*Try it*: Please write out, exactly as given, every line of the entries below up to and including the line with "Services and Pricing in Pharr (218, 438)".

[Stored records]
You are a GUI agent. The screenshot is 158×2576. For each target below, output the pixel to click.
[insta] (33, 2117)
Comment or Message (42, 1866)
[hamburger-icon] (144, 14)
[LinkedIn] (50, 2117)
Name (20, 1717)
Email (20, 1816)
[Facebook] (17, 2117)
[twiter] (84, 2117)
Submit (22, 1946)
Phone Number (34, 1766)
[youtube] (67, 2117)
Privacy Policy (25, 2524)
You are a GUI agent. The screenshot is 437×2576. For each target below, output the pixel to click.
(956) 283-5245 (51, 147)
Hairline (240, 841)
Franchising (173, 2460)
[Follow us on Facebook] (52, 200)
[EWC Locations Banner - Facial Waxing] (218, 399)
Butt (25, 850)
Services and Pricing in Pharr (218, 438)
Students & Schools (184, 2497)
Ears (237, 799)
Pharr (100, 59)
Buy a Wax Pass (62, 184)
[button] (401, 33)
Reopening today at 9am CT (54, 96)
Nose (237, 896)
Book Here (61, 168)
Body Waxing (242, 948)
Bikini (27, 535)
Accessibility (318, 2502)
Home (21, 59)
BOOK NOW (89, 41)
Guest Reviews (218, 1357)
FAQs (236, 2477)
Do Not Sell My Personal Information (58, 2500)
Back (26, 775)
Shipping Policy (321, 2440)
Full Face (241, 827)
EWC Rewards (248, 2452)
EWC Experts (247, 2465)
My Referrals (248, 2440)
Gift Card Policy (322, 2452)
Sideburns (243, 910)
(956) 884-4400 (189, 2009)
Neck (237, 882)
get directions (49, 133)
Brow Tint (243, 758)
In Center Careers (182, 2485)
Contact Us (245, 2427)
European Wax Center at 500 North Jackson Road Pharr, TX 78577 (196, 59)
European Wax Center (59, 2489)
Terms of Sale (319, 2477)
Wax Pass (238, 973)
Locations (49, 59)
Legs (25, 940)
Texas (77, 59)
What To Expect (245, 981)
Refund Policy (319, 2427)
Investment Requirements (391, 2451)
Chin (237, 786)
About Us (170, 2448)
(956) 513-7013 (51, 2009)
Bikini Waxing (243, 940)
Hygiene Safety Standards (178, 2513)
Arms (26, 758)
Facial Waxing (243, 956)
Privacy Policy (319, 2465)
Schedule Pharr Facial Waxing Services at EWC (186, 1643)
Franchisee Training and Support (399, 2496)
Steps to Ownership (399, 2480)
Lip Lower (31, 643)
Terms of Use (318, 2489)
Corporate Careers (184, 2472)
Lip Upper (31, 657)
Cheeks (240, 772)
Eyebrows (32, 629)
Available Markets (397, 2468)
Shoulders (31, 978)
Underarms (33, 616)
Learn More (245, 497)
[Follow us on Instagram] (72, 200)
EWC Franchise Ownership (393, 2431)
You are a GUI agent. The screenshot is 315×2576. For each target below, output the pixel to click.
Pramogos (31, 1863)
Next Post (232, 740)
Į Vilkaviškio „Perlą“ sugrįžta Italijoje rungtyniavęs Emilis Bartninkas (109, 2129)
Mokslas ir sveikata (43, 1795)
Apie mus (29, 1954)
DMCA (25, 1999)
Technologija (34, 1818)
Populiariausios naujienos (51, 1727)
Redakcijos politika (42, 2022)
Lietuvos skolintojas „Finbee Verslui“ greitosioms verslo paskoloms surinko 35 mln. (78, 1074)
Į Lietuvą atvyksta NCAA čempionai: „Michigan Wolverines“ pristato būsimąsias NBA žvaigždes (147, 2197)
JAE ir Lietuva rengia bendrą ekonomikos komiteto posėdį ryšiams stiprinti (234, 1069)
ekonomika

*Answer to the exercise*:
You are a GUI agent. The screenshot is 158×2576. For each target below, output the pixel to click.
[insta] (33, 2117)
Comment or Message (42, 1866)
[hamburger-icon] (144, 14)
[LinkedIn] (50, 2117)
Name (20, 1717)
Email (20, 1816)
[Facebook] (17, 2117)
[twiter] (84, 2117)
Submit (22, 1946)
Phone Number (34, 1766)
[youtube] (67, 2117)
Privacy Policy (25, 2524)
You are a GUI agent. The screenshot is 437×2576. For each target below, output the pixel to click.
(956) 283-5245 (51, 147)
Hairline (240, 841)
Franchising (173, 2460)
[Follow us on Facebook] (52, 200)
[EWC Locations Banner - Facial Waxing] (218, 399)
Butt (25, 850)
Services and Pricing in Pharr (218, 438)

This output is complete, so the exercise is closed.